FlagOpen / FlagEmbedding

Retrieval and Retrieval-augmented LLMs
MIT License
6.07k stars 438 forks source link

finetune llm-embedder #692

Open QuangTQV opened 3 months ago

QuangTQV commented 3 months ago

Dear author,I find the documents explaining finetune are limited, can you explain some of the following things to me? : image

Corpus Data Format: Could you please elaborate on the format of the corpus data? I am having difficulty grasping this concept. Could you provide an example to illustrate how the corpus data should be structured?

Key and Key Index in Evaluation File: Within the evaluation file, what specifically do the terms "key" and "key index" refer to?

Understanding "Answer" in Evaluation File: In the evaluation file, what does the term "answer" represent? Where is this data sourced from?

Evaluation label: According to the picture, the evaluation section does not have neg and pos, there is only an index for neg and pos (optional), so how does the model perform evaluation without labels?

image

Key_Template for Retrieve Tool in Fine-Tuning: Regarding the finetune process for the retrieve tool, what exactly is meant by "key_template"? I encountered a reference in the documentation mentioning "How to concatenate columns in the corpus to form one key," but I'm struggling to comprehend this aspect.

I would be immensely grateful if you could shed light on these matters or direct me to resources that could offer further clarity. Your expertise in this field would undoubtedly be invaluable to my understanding.

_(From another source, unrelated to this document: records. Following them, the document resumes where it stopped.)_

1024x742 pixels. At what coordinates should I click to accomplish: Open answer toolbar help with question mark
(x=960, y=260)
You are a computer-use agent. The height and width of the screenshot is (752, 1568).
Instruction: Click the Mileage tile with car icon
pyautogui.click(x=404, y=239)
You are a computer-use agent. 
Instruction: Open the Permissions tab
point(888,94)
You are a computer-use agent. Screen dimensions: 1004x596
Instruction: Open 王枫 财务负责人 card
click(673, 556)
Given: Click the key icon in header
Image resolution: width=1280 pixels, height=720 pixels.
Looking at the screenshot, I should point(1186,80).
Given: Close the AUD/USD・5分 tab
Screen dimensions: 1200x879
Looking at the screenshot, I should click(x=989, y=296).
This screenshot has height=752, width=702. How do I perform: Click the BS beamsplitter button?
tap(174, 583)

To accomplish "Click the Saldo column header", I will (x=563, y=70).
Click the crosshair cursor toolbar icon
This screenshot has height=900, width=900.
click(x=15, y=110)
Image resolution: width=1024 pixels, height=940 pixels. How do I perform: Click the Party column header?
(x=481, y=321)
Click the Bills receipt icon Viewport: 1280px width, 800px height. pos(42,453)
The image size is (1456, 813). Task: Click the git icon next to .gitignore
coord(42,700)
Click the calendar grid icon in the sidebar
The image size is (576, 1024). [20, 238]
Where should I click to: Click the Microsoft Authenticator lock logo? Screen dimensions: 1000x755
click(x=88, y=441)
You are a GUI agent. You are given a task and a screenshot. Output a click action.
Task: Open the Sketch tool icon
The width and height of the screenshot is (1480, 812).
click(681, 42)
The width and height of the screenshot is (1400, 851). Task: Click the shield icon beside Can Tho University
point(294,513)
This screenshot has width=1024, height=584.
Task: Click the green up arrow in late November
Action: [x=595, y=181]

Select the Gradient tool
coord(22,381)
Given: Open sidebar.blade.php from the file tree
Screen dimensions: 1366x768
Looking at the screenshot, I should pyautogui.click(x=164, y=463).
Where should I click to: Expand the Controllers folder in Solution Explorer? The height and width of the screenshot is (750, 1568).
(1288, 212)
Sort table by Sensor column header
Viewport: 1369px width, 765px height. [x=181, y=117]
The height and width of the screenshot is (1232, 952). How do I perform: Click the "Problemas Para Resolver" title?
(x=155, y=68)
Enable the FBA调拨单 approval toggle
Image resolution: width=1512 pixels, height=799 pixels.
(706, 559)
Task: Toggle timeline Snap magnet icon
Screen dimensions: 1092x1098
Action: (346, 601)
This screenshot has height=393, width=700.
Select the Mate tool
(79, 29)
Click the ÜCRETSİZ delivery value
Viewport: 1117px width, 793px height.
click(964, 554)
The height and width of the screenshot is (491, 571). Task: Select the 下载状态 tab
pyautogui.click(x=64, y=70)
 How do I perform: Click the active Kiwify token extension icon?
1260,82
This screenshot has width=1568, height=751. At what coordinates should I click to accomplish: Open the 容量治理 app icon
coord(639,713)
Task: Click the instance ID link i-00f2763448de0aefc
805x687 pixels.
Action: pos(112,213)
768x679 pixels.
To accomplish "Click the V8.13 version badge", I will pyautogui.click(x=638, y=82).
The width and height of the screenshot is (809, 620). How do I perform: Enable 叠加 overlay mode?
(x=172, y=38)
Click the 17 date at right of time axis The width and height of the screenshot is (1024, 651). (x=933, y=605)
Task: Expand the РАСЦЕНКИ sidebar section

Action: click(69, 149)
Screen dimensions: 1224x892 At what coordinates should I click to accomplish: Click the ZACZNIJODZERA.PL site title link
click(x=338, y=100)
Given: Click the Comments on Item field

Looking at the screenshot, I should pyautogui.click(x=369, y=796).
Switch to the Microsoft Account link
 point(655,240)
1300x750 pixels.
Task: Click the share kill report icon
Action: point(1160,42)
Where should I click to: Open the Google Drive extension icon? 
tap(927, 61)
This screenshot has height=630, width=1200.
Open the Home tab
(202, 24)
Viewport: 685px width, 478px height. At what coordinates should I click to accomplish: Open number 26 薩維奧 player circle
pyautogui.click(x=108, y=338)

Thank you very much for considering my questions. I eagerly await your response and look forward to enhancing my comprehension of these crucial details.

Warm regards,

QuangTQV commented 3 months ago

Please help me, thanks

namespace-Pt commented 3 months ago

Hi,

Corpus Data

The corpus is a jsonl file. Each row is a json object, representing a document, which usually consists of:

Key Template

The key_template is used to group the textual field in each document into a single piece of text. For example, the default key_template ({title} {text}) will have the title and the text of each document concatenated with a space.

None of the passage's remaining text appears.